◆ Requirement
Restate exactly, and only, the lines spanning from the one with "You are a GUI" to the end of the records below.

(Recorded information begins)

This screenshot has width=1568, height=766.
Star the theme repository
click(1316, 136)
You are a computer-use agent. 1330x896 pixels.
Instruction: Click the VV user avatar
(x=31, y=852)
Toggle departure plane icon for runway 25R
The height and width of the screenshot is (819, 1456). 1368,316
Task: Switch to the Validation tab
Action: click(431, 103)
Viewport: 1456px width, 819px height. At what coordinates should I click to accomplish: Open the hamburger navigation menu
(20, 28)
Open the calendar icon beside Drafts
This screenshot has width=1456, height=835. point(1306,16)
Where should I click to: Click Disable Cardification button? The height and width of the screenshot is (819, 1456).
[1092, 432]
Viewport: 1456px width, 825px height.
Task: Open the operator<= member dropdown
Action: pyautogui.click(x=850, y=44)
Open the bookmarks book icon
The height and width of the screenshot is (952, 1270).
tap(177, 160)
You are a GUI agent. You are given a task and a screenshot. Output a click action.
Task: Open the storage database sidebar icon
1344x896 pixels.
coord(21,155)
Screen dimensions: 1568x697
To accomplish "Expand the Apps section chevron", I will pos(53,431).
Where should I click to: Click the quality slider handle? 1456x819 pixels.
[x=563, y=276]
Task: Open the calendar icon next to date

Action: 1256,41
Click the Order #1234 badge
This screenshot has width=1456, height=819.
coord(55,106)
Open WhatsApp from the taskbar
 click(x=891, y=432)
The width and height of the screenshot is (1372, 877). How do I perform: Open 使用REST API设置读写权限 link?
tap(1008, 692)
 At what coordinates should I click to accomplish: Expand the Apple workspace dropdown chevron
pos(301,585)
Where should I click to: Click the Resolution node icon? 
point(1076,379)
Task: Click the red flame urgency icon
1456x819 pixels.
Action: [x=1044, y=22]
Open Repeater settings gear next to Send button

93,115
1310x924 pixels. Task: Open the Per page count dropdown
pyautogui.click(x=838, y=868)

(Recorded information ends)

◆ Solution to this problem
You are a GUI agent. You are given a task and a screenshot. Output a click action.
Task: Open the storage database sidebar icon
1344x896 pixels.
coord(21,155)
Screen dimensions: 1568x697
To accomplish "Expand the Apps section chevron", I will pos(53,431).
Where should I click to: Click the quality slider handle? 1456x819 pixels.
[x=563, y=276]
Task: Open the calendar icon next to date

Action: 1256,41
Click the Order #1234 badge
This screenshot has width=1456, height=819.
coord(55,106)
Open WhatsApp from the taskbar
 click(x=891, y=432)
The width and height of the screenshot is (1372, 877). How do I perform: Open 使用REST API设置读写权限 link?
tap(1008, 692)
 At what coordinates should I click to accomplish: Expand the Apple workspace dropdown chevron
pos(301,585)
Where should I click to: Click the Resolution node icon? 
point(1076,379)
Task: Click the red flame urgency icon
1456x819 pixels.
Action: [x=1044, y=22]
Open Repeater settings gear next to Send button

93,115
1310x924 pixels. Task: Open the Per page count dropdown
pyautogui.click(x=838, y=868)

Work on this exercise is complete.